Re: [PATCH v3 0/6] add mTHP support for anonymous shmem

David Hildenbrand <david@xxxxxxxxxx> · Tue, 4 Jun 2024 11:59:51 +0200

[...]

How can we use per-block tracking for reclaiming memory and what changes would
be needed? Or is per-block really a non-viable option?
The interesting thing is: with mTHP toggles it is opt-in -- like for
PMD-sized THP with shmem_enabled -- and we don't have to be that concerned
about this problem right now.
Without respecting the size when allocating large folios, mTHP toggles would
over allocate. My proposal added earlier to this thread is to combine the 2
to avoid that case. Otherwise, shouldn't we try to find a solution for the
reclaiming path?
I think at some point we'll really have to do a better job at reclaiming 
(either memory-overallocation, PUNCHHOLE that couldn't split, but maybe 
also pages that are now all-zero again and could be reclaimed again).
Clearly, if per-block is viable option, shmem_fault() bug would required to be
fixed first. Any ideas on how to make it reproducible?

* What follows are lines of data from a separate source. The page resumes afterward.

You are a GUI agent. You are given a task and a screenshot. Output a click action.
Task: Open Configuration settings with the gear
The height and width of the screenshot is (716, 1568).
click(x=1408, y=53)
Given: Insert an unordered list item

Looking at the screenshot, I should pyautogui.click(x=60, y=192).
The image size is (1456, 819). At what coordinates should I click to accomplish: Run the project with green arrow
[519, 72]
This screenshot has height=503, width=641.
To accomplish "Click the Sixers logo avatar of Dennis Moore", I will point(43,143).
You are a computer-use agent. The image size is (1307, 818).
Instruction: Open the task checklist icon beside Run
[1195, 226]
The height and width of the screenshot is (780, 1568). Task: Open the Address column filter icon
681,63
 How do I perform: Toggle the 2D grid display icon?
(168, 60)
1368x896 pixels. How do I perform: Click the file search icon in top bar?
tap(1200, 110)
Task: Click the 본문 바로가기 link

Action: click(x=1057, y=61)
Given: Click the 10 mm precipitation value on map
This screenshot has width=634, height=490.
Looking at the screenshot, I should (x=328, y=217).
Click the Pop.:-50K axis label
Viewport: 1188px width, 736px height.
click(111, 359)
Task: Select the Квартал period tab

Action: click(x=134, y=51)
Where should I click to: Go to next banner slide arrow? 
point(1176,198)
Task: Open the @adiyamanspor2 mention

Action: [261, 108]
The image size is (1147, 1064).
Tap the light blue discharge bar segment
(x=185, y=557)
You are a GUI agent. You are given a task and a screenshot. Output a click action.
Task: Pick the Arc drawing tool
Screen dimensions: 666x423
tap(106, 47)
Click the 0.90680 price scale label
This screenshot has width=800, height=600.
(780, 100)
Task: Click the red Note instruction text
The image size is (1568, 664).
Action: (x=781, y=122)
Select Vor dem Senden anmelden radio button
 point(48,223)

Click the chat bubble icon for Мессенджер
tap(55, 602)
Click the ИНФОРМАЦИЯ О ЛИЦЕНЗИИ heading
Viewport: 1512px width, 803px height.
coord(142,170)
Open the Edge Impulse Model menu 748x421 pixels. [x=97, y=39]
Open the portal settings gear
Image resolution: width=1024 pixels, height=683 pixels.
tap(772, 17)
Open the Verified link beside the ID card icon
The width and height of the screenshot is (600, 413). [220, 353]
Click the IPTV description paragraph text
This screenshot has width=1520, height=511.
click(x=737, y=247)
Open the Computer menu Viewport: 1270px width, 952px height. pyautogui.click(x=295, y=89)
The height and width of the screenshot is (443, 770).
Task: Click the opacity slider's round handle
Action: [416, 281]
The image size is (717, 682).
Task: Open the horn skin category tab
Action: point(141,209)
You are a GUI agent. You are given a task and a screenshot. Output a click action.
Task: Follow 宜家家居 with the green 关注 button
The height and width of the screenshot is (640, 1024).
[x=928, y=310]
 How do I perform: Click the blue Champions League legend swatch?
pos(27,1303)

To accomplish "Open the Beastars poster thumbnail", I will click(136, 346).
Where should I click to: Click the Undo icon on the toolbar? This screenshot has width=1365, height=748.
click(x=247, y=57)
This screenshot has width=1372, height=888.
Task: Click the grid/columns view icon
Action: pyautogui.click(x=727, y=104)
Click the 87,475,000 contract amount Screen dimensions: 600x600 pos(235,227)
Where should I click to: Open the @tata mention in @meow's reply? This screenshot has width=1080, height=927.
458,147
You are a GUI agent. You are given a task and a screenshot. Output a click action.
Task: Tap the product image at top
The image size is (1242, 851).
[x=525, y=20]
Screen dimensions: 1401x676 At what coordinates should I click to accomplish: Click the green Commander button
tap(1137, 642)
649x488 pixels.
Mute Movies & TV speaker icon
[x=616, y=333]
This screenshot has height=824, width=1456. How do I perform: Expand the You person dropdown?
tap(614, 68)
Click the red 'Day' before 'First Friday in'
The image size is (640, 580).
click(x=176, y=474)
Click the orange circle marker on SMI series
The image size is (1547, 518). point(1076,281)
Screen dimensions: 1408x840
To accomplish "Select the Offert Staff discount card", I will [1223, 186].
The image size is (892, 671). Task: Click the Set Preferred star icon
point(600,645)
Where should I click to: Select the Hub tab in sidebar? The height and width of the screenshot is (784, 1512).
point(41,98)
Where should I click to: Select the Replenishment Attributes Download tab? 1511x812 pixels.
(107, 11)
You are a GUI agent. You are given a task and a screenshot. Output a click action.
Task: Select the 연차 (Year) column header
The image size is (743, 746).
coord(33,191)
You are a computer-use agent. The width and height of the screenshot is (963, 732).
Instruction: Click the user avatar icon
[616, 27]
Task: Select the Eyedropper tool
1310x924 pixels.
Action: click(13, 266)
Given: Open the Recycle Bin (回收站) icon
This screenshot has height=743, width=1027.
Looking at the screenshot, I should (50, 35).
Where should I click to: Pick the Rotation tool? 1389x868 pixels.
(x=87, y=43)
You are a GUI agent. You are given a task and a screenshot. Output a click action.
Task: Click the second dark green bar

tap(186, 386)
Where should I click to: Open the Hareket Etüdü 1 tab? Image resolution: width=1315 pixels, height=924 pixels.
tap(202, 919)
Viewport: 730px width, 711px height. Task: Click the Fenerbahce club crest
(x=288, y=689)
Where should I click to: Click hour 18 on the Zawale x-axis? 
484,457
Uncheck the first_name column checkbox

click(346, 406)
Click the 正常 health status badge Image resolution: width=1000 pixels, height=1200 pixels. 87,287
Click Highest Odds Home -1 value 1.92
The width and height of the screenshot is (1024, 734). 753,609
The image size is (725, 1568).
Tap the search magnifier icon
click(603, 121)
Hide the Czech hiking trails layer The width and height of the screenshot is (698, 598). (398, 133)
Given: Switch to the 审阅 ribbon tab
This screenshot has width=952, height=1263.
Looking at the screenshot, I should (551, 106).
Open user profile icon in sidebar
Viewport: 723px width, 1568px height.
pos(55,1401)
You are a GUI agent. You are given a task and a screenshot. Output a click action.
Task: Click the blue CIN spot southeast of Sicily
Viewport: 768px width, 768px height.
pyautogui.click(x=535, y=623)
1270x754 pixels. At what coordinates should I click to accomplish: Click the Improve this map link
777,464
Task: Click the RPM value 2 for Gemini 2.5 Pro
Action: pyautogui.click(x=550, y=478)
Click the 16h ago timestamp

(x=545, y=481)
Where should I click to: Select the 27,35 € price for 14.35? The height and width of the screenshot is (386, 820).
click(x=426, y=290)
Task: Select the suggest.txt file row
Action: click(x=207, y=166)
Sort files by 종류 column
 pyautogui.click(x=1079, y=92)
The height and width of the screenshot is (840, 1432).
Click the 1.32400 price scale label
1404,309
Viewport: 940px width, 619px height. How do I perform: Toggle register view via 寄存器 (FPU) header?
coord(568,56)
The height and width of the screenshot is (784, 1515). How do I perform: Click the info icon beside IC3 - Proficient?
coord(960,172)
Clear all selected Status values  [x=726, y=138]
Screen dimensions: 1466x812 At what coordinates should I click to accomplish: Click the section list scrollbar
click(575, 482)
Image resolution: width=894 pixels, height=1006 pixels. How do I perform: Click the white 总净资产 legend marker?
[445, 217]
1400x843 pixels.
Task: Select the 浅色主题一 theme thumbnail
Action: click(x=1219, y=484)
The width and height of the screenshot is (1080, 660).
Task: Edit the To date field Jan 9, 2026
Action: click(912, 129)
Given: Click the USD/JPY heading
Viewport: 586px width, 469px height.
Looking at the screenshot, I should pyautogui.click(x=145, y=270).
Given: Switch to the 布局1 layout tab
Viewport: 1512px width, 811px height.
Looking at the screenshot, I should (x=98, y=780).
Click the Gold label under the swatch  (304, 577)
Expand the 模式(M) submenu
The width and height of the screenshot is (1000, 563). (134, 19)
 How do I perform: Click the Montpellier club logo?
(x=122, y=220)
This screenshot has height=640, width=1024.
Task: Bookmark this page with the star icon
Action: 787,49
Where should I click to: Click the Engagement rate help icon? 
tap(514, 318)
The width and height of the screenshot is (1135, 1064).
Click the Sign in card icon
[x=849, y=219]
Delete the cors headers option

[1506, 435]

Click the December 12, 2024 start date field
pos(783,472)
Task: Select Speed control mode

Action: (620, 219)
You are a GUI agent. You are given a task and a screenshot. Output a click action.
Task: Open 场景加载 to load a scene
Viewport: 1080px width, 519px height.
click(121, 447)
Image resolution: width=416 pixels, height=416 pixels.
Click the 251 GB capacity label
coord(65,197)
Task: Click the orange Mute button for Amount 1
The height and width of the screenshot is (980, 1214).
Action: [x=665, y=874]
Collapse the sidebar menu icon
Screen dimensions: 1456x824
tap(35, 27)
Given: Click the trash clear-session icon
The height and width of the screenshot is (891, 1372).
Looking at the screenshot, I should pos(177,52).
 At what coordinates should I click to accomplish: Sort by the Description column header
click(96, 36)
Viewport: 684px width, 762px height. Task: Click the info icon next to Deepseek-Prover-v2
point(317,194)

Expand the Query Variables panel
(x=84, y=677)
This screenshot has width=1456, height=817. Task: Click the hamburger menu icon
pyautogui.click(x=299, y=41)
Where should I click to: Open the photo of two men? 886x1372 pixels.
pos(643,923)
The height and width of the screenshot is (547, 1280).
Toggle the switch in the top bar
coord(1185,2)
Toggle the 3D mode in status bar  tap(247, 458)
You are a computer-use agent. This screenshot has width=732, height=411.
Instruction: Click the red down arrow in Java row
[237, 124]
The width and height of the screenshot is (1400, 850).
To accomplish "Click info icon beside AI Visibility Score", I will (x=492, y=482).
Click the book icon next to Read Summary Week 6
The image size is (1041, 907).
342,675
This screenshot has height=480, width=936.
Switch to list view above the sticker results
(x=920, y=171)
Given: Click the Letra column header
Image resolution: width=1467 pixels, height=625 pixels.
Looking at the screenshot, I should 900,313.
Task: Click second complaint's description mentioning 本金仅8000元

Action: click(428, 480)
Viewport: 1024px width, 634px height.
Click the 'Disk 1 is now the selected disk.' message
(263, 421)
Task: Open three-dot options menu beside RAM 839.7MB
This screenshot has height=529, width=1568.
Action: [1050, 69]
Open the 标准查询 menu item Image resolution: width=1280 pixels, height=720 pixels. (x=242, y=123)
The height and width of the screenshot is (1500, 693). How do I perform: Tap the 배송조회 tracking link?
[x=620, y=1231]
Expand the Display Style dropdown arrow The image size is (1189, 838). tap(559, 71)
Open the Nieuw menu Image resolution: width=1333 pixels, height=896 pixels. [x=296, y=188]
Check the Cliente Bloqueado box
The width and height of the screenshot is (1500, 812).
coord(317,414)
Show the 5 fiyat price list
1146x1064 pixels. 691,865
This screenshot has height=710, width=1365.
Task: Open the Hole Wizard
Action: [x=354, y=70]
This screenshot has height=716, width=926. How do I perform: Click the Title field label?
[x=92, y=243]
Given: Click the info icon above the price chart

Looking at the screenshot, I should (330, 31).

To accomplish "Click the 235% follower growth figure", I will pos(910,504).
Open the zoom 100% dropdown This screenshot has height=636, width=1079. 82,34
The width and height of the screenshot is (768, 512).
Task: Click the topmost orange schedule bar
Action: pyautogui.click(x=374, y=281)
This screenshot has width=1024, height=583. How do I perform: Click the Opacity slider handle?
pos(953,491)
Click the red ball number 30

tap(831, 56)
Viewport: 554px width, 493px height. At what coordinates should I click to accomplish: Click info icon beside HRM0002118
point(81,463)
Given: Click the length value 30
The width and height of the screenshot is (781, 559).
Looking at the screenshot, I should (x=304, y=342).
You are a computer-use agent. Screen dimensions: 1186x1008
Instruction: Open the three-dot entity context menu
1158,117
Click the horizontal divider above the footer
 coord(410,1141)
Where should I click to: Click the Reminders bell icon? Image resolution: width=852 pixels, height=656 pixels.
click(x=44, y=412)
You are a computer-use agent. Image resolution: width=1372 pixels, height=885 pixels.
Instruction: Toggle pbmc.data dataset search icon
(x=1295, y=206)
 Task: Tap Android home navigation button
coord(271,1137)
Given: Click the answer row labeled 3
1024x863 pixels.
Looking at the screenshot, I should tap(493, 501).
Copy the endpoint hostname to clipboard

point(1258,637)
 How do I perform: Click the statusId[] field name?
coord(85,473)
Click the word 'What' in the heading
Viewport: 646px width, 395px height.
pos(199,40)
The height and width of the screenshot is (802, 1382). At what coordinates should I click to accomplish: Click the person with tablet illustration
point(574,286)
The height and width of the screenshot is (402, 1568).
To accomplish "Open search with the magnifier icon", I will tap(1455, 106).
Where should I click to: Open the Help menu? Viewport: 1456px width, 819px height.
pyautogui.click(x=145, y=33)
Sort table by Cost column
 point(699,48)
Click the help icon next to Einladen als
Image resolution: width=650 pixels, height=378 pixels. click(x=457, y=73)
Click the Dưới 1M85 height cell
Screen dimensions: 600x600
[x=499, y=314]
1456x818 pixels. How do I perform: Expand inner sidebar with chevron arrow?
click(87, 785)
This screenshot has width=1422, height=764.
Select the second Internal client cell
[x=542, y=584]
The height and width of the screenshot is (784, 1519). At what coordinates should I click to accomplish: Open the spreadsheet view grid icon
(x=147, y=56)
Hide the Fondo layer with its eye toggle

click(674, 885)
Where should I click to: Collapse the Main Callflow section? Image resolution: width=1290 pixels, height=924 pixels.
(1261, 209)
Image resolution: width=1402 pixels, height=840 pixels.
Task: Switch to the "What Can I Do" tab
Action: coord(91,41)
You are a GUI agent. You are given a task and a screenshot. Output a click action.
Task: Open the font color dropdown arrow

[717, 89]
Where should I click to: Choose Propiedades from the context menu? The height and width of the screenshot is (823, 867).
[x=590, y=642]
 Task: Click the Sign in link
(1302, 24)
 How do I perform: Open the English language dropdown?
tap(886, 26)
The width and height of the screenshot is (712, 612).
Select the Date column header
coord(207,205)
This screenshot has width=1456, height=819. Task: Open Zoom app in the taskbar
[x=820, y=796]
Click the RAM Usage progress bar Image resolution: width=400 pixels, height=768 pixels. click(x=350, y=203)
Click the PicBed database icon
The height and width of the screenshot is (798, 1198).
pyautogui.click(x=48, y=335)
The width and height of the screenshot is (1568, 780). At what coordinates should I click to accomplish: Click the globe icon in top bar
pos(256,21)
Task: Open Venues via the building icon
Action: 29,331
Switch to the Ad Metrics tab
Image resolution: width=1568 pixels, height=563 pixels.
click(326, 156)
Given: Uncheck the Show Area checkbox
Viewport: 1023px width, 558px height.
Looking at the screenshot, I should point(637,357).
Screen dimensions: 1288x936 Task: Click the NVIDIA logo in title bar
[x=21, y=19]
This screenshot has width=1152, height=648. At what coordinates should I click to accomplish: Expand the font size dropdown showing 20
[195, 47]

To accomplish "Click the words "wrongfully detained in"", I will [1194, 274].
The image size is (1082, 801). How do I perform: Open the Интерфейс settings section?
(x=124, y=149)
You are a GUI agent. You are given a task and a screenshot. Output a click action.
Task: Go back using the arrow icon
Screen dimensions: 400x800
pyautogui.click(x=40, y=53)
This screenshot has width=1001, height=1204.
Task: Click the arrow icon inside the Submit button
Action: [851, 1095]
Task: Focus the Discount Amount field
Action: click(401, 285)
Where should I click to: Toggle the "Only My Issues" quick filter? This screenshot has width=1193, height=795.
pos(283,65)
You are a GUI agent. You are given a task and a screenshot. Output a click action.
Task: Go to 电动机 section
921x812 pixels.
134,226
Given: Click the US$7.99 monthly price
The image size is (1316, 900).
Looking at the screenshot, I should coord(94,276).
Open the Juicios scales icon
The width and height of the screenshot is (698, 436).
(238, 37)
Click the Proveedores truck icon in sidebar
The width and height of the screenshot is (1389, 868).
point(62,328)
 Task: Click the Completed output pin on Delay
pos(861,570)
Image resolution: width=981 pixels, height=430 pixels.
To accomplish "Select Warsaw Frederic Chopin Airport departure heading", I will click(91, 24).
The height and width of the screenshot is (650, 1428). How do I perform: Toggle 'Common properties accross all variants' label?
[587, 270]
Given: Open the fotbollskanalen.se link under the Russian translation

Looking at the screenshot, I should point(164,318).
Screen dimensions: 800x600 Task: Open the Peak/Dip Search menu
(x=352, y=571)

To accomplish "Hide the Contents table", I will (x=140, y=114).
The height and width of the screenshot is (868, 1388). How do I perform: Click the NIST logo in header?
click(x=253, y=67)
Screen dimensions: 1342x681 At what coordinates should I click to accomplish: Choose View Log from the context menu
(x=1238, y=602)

The alternatives discussed where sub-page refcounting and zeropage scanning.
Yeah, I don't think sub-page refcounting is a feasible (and certainly not
desired ;) ) option in the folio world.

The first one is not possible (IIUC) because of a refactor years back that
simplified the code and also requires extra complexity. The second option would
require additional overhead as we would involve scanning.
We'll likely need something similar (scanning, tracking?) for anonymous
memory as well. There was a proposal for a THP shrinker some time ago, that
would solve part of the problem.
It's good to know we have the same problem in different places. I'm more
inclined to keep the information rather than adding an extra overhead. Unless
the complexity is really overwhelming. Considering the concerns here, not sure
how much should we try merging with iomap as per Ritesh's suggestion.
As raised in the meeting, I do see value in maintaining the information; 
but I also see why Hugh and Kirill think this might be unwarranted 
complexity in shmem.c. Meaning: we might be able to achieve something 
similar without it, and we don't have to solve the problem right now to 
benefit from large folios.
The THP shrinker, could you please confirm if it is this following thread?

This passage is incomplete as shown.